## ACTIVITY
An identical copy of all records below is to be written out.

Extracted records
----
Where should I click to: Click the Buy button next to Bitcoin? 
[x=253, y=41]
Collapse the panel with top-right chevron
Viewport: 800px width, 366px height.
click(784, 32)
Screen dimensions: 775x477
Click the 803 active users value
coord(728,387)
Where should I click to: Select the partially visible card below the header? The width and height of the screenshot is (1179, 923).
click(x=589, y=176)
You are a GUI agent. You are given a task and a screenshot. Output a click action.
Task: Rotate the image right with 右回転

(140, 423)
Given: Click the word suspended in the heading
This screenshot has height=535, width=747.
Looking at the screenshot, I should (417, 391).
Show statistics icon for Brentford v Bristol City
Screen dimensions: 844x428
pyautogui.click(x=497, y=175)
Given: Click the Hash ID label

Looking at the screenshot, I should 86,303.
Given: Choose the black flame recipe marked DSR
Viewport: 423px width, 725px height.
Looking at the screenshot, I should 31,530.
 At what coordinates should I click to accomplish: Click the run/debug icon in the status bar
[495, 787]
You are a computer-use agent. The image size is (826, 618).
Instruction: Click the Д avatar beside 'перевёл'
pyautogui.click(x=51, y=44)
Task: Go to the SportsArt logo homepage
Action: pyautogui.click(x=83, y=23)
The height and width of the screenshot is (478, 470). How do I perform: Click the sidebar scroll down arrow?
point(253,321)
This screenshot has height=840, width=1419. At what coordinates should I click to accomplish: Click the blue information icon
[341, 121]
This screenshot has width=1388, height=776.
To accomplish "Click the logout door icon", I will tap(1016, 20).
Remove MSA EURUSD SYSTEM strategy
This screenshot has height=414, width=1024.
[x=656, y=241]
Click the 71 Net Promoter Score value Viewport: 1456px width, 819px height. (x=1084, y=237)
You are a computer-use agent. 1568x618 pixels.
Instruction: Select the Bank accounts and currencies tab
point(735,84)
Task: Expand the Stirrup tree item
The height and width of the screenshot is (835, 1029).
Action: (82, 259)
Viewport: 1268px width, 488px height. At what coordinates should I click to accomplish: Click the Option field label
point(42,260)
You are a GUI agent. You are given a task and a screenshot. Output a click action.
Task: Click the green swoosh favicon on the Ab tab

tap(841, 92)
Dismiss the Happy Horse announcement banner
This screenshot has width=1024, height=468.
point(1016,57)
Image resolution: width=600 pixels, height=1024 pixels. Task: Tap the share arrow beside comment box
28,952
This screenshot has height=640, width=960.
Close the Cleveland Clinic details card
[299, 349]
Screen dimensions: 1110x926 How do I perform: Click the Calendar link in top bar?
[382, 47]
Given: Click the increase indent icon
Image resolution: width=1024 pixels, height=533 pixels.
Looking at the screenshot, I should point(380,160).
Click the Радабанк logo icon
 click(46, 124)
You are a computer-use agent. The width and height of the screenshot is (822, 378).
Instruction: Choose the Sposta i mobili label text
----
## TASK ANSWER
Where should I click to: Click the Buy button next to Bitcoin? 
[x=253, y=41]
Collapse the panel with top-right chevron
Viewport: 800px width, 366px height.
click(784, 32)
Screen dimensions: 775x477
Click the 803 active users value
coord(728,387)
Where should I click to: Select the partially visible card below the header? The width and height of the screenshot is (1179, 923).
click(x=589, y=176)
You are a GUI agent. You are given a task and a screenshot. Output a click action.
Task: Rotate the image right with 右回転

(140, 423)
Given: Click the word suspended in the heading
This screenshot has height=535, width=747.
Looking at the screenshot, I should (417, 391).
Show statistics icon for Brentford v Bristol City
Screen dimensions: 844x428
pyautogui.click(x=497, y=175)
Given: Click the Hash ID label

Looking at the screenshot, I should 86,303.
Given: Choose the black flame recipe marked DSR
Viewport: 423px width, 725px height.
Looking at the screenshot, I should 31,530.
 At what coordinates should I click to accomplish: Click the run/debug icon in the status bar
[495, 787]
You are a computer-use agent. The image size is (826, 618).
Instruction: Click the Д avatar beside 'перевёл'
pyautogui.click(x=51, y=44)
Task: Go to the SportsArt logo homepage
Action: pyautogui.click(x=83, y=23)
The height and width of the screenshot is (478, 470). How do I perform: Click the sidebar scroll down arrow?
point(253,321)
This screenshot has height=840, width=1419. At what coordinates should I click to accomplish: Click the blue information icon
[341, 121]
This screenshot has width=1388, height=776.
To accomplish "Click the logout door icon", I will tap(1016, 20).
Remove MSA EURUSD SYSTEM strategy
This screenshot has height=414, width=1024.
[x=656, y=241]
Click the 71 Net Promoter Score value Viewport: 1456px width, 819px height. (x=1084, y=237)
You are a computer-use agent. 1568x618 pixels.
Instruction: Select the Bank accounts and currencies tab
point(735,84)
Task: Expand the Stirrup tree item
The height and width of the screenshot is (835, 1029).
Action: (82, 259)
Viewport: 1268px width, 488px height. At what coordinates should I click to accomplish: Click the Option field label
point(42,260)
You are a GUI agent. You are given a task and a screenshot. Output a click action.
Task: Click the green swoosh favicon on the Ab tab

tap(841, 92)
Dismiss the Happy Horse announcement banner
This screenshot has width=1024, height=468.
point(1016,57)
Image resolution: width=600 pixels, height=1024 pixels. Task: Tap the share arrow beside comment box
28,952
This screenshot has height=640, width=960.
Close the Cleveland Clinic details card
[299, 349]
Screen dimensions: 1110x926 How do I perform: Click the Calendar link in top bar?
[382, 47]
Given: Click the increase indent icon
Image resolution: width=1024 pixels, height=533 pixels.
Looking at the screenshot, I should point(380,160).
Click the Радабанк logo icon
 click(46, 124)
You are a computer-use agent. The width and height of the screenshot is (822, 378).
Instruction: Choose the Sposta i mobili label text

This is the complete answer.